Rolnicy: pomysły Brukseli spowodują likwidację gospodarstw w Niemczech. „To ekokolonializm”
Holger Hennies, wiceprzewodniczący Niemieckiego Stowarzyszenia Rolników skrytykował Zielony Ład i zbliżający się całkowity zakaz stosowania pestycydów na obszarach chronionych. W jego ocenie nadmierna redukcja pestycydów zachwieje bezpieczeństwem produkcji żywności.
Hennies ostrzegł, że ograniczenia narzucone przez KE spowodują likwidację gospodarstw w Niemczech.
- Część produkcji żywności musiałaby zostać przesunięta poza UE. To jest ekokolonializm – powiedział. I dodał, że jeśli UE przepchnie przepisy, "zacznie brakować żywności, jej ceny mocno pójdą w górę, a rolnicy będą zrujnowani".
Prezes Niemieckiego Stowarzyszenia Rolników Joachim Rukwied ostro podkreślił, że odrzuca ogólne cele redukcji środków ochrony roślin i nawozów, jeśli nie będzie sensownych alternatyw.
Kilku przybyłym na protest niemieckim ministrom środowiska Hennies wręczył kolorowe pudło z zapakowanym pakietem propozycji KE z adnotacją „zwrot do Brukseli”. Był to symboliczny znak, że niemieccy rolnicy nie chcą realizować unijnych pomysłów.
„My, młodzi rolnicy, nie mamy przyszłości z propozycjami Brukseli”
Markus Santelmann, wiceprzewodniczący gminy wiejskiej Celle zaznaczył, że rolnicy nie akceptują pomysłów KE, które ograniczają produkcję rolną.
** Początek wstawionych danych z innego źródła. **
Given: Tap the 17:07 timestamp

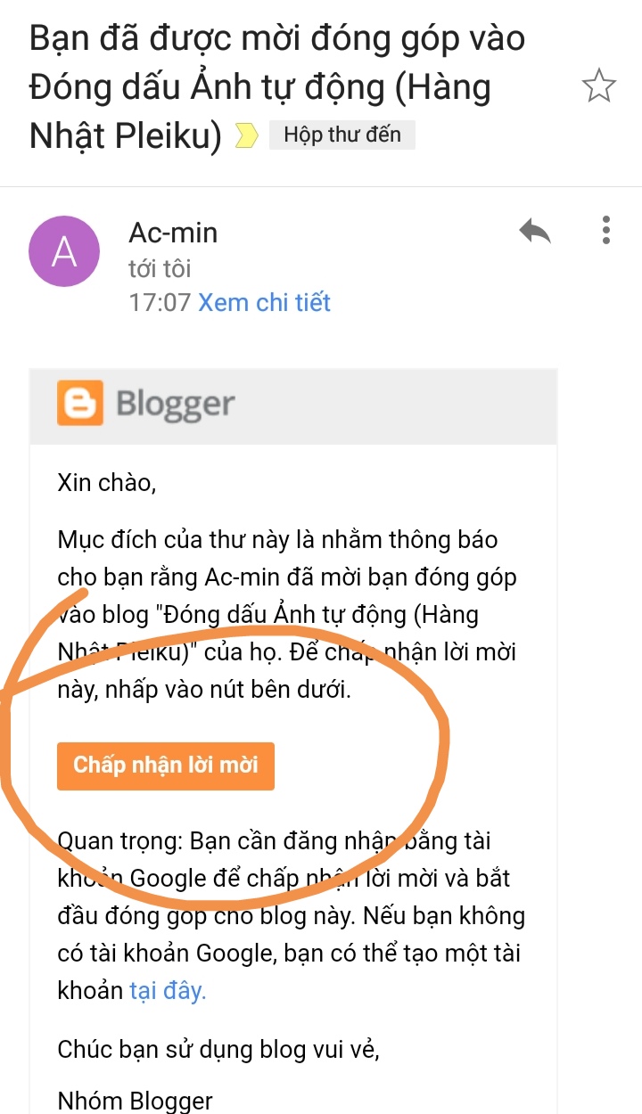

- Potrzebujemy wyraźnego zaangażowania naszych polityków na rzecz krajowego. My, młodzi rolnicy, nie mamy przyszłości z propozycjami Brukseli – mówił Santelmann.
Rolnicy apelują o wilki i dzierżawy
Rolnicy zaapelowali też o uporządkowanie kwestii związanej z wilkami, których ostatnio mocno przybywa. Zagryzają bydło, a hodowcy nie mogą skutecznie chronić stad.
Kolejnym postulatem niemieckich rolników była większa przejrzystość procedury związanej z dzierżawą publicznych gruntów. Skrytykowali dotychczasowy przepis dający przydział w oparciu o najwyższa cenę.